Тем летом - Сара Дессен 4 стр.


За первую неделю работы я прошла некий курс обучения, то есть мне выдали стопку аудиокассет и брошюру-подсказку, где были записаны стандартные ответы на часто задаваемые вопросы. Брошюра была разделена на главы под названиями: "Ваш размер?", "Метод "Little Feet", "Шнурки и подошвы", "Привет, обувь для малыша!" и, наконец "Носки и аксессуары – кое что-то необычное". Наш менеджер, Барт Искер, был старше моего дедушки, одевался в старомодные деловые костюмы и держал на своем столе календарик с цитатами из Библии. Он выглядел очень хрупким, а еще был обладателем невероятно плохого запаха изо рта, так что дети его боялись. Но лично ко мне он относился сносно.
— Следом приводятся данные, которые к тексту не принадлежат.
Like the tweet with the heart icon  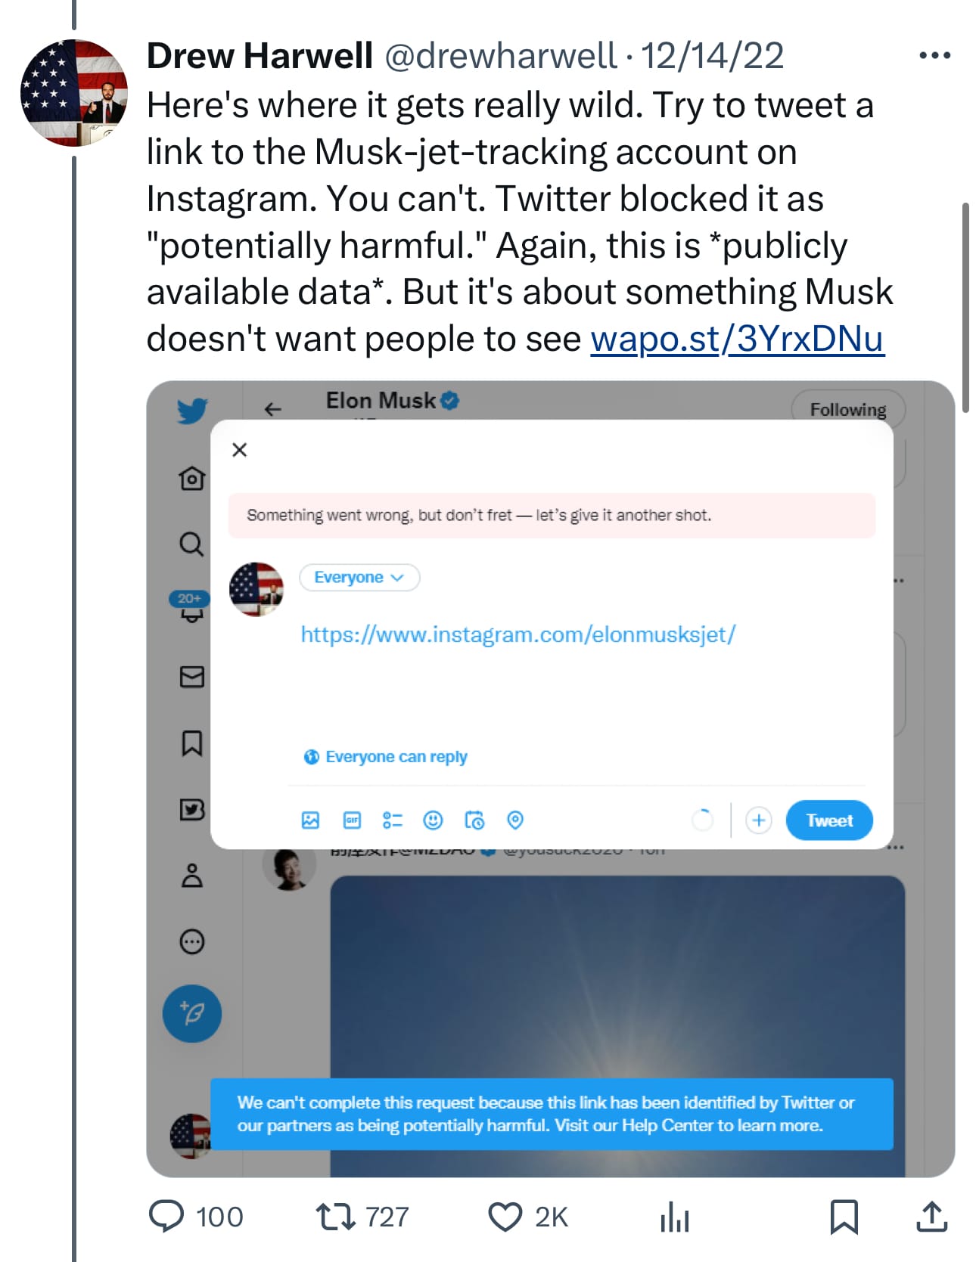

По большей части он наблюдал за работой продавцов и никогда не бегал с коробками по магазину сам. Мне было его немного жаль: он всю жизнь проработал в "Little Feet", поднявшись от ассистента продавца до менеджера, но так почему-то и не сменив место работы.

Торговый центр был всего в нескольких кварталах от нашего дома, так что я спокойно шла пешком, поедая свое печенье. Подойдя к главному входу, я остановилась, чтобы достать из сумки фирменную футболку с бейджиком и натянуть ее поверх топа. По воскресеньям я работала Марлен, невысокой пухленькой девушкой, которая училась в колледже и ненавидела Барта Искера за

а) старость

b) ворчание по поводу того, что она продала недостаточно носков

В "Little Feet" носки были отдельной историей. Магазин заключил договор с какой-то фабрикой, и теперь мы должны были продавать определенное количество этих дурацких носков за месяц. Но впарить носки кому-то, кто не хочет их покупать – дело довольно-таки сложное, и Марлен сдавалась после первого же вежливого "Нет, спасибо", за что Барт потом ругал ее. Не знаю, чего он ожидал от нас, но в дни больших распродаж он стоял за нашими спинами и шипел: "Продавайте носки!". Мы пытались – но вот только эти треклятые носки были неоправданно дорогими, так что лично я не могла винить посетителей за то, что они не горели желанием их покупать.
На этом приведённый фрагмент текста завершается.